--- Exercise aim ---
Every entry below must be copied exactly, with nothing left out.

----------

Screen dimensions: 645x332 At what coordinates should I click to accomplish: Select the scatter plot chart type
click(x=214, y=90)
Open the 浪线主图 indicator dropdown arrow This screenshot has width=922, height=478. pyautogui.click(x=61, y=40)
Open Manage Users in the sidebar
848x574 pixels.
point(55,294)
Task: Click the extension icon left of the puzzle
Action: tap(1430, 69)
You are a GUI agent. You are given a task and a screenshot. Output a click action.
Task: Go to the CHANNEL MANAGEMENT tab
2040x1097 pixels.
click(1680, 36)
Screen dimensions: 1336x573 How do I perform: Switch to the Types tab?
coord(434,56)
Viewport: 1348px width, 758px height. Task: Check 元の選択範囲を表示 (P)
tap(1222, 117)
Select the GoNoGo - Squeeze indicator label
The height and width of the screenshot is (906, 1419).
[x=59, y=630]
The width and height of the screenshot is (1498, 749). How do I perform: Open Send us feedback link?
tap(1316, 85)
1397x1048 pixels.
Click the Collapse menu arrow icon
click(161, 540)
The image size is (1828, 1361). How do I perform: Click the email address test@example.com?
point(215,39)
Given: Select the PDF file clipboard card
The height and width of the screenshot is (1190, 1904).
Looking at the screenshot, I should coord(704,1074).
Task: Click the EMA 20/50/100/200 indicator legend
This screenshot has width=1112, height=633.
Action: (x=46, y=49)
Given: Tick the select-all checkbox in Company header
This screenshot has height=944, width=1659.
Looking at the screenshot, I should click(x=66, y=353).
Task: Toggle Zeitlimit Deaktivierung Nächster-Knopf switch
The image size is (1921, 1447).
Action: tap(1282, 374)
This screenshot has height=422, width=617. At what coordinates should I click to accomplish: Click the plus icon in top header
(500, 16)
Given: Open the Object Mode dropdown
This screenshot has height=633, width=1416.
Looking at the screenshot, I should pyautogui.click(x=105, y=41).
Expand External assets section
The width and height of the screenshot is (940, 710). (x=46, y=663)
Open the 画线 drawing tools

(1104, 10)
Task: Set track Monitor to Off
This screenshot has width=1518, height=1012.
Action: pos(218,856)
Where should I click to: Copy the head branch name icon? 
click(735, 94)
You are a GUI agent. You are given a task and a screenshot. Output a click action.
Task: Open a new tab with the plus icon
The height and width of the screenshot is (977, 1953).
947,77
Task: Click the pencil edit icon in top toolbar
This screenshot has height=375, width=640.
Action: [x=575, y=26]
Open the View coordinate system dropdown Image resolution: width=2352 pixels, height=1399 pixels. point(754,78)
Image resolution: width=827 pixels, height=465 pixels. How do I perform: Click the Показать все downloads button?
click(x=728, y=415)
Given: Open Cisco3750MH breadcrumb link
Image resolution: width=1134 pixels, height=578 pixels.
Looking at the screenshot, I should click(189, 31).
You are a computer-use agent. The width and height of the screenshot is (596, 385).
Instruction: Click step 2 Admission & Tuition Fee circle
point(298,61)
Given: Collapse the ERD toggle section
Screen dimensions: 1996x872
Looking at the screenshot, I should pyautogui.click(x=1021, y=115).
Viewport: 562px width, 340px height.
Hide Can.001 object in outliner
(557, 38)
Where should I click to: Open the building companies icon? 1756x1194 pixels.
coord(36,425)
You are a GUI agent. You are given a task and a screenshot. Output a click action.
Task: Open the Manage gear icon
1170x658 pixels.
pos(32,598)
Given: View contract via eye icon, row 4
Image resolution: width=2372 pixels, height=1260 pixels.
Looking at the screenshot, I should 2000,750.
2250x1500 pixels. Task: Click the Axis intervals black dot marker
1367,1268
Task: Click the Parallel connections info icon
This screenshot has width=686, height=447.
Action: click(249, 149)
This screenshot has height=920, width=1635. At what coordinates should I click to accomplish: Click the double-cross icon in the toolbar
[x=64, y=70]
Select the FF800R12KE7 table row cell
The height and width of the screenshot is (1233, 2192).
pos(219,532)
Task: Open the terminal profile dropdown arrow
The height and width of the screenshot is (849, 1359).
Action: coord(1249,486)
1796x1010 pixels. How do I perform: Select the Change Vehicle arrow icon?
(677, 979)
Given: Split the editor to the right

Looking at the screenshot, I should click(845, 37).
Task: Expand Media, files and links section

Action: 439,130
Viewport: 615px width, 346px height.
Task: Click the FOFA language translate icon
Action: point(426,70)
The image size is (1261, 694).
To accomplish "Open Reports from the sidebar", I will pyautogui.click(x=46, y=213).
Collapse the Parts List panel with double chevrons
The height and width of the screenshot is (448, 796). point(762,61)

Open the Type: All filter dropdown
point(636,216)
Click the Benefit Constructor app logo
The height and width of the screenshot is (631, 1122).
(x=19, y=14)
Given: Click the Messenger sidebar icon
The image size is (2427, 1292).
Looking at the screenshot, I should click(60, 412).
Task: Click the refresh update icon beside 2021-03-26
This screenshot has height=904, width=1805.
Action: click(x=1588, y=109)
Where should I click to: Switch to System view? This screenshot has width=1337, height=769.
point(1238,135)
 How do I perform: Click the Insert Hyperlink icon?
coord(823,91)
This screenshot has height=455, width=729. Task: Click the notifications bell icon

----------

--- Solution for this exercise ---
Screen dimensions: 645x332 At what coordinates should I click to accomplish: Select the scatter plot chart type
click(x=214, y=90)
Open the 浪线主图 indicator dropdown arrow This screenshot has width=922, height=478. pyautogui.click(x=61, y=40)
Open Manage Users in the sidebar
848x574 pixels.
point(55,294)
Task: Click the extension icon left of the puzzle
Action: tap(1430, 69)
You are a GUI agent. You are given a task and a screenshot. Output a click action.
Task: Go to the CHANNEL MANAGEMENT tab
2040x1097 pixels.
click(1680, 36)
Screen dimensions: 1336x573 How do I perform: Switch to the Types tab?
coord(434,56)
Viewport: 1348px width, 758px height. Task: Check 元の選択範囲を表示 (P)
tap(1222, 117)
Select the GoNoGo - Squeeze indicator label
The height and width of the screenshot is (906, 1419).
[x=59, y=630]
The width and height of the screenshot is (1498, 749). How do I perform: Open Send us feedback link?
tap(1316, 85)
1397x1048 pixels.
Click the Collapse menu arrow icon
click(161, 540)
The image size is (1828, 1361). How do I perform: Click the email address test@example.com?
point(215,39)
Given: Select the PDF file clipboard card
The height and width of the screenshot is (1190, 1904).
Looking at the screenshot, I should coord(704,1074).
Task: Click the EMA 20/50/100/200 indicator legend
This screenshot has width=1112, height=633.
Action: (x=46, y=49)
Given: Tick the select-all checkbox in Company header
This screenshot has height=944, width=1659.
Looking at the screenshot, I should click(x=66, y=353).
Task: Toggle Zeitlimit Deaktivierung Nächster-Knopf switch
The image size is (1921, 1447).
Action: tap(1282, 374)
This screenshot has height=422, width=617. At what coordinates should I click to accomplish: Click the plus icon in top header
(500, 16)
Given: Open the Object Mode dropdown
This screenshot has height=633, width=1416.
Looking at the screenshot, I should pyautogui.click(x=105, y=41).
Expand External assets section
The width and height of the screenshot is (940, 710). (x=46, y=663)
Open the 画线 drawing tools

(1104, 10)
Task: Set track Monitor to Off
This screenshot has width=1518, height=1012.
Action: pos(218,856)
Where should I click to: Copy the head branch name icon? 
click(735, 94)
You are a GUI agent. You are given a task and a screenshot. Output a click action.
Task: Open a new tab with the plus icon
The height and width of the screenshot is (977, 1953).
947,77
Task: Click the pencil edit icon in top toolbar
This screenshot has height=375, width=640.
Action: [x=575, y=26]
Open the View coordinate system dropdown Image resolution: width=2352 pixels, height=1399 pixels. point(754,78)
Image resolution: width=827 pixels, height=465 pixels. How do I perform: Click the Показать все downloads button?
click(x=728, y=415)
Given: Open Cisco3750MH breadcrumb link
Image resolution: width=1134 pixels, height=578 pixels.
Looking at the screenshot, I should click(189, 31).
You are a computer-use agent. The width and height of the screenshot is (596, 385).
Instruction: Click step 2 Admission & Tuition Fee circle
point(298,61)
Given: Collapse the ERD toggle section
Screen dimensions: 1996x872
Looking at the screenshot, I should pyautogui.click(x=1021, y=115).
Viewport: 562px width, 340px height.
Hide Can.001 object in outliner
(557, 38)
Where should I click to: Open the building companies icon? 1756x1194 pixels.
coord(36,425)
You are a GUI agent. You are given a task and a screenshot. Output a click action.
Task: Open the Manage gear icon
1170x658 pixels.
pos(32,598)
Given: View contract via eye icon, row 4
Image resolution: width=2372 pixels, height=1260 pixels.
Looking at the screenshot, I should 2000,750.
2250x1500 pixels. Task: Click the Axis intervals black dot marker
1367,1268
Task: Click the Parallel connections info icon
This screenshot has width=686, height=447.
Action: click(249, 149)
This screenshot has height=920, width=1635. At what coordinates should I click to accomplish: Click the double-cross icon in the toolbar
[x=64, y=70]
Select the FF800R12KE7 table row cell
The height and width of the screenshot is (1233, 2192).
pos(219,532)
Task: Open the terminal profile dropdown arrow
The height and width of the screenshot is (849, 1359).
Action: coord(1249,486)
1796x1010 pixels. How do I perform: Select the Change Vehicle arrow icon?
(677, 979)
Given: Split the editor to the right

Looking at the screenshot, I should click(845, 37).
Task: Expand Media, files and links section

Action: 439,130
Viewport: 615px width, 346px height.
Task: Click the FOFA language translate icon
Action: point(426,70)
The image size is (1261, 694).
To accomplish "Open Reports from the sidebar", I will pyautogui.click(x=46, y=213).
Collapse the Parts List panel with double chevrons
The height and width of the screenshot is (448, 796). point(762,61)

Open the Type: All filter dropdown
point(636,216)
Click the Benefit Constructor app logo
The height and width of the screenshot is (631, 1122).
(x=19, y=14)
Given: Click the Messenger sidebar icon
The image size is (2427, 1292).
Looking at the screenshot, I should click(60, 412).
Task: Click the refresh update icon beside 2021-03-26
This screenshot has height=904, width=1805.
Action: click(x=1588, y=109)
Where should I click to: Switch to System view? This screenshot has width=1337, height=769.
point(1238,135)
 How do I perform: Click the Insert Hyperlink icon?
coord(823,91)
This screenshot has height=455, width=729. Task: Click the notifications bell icon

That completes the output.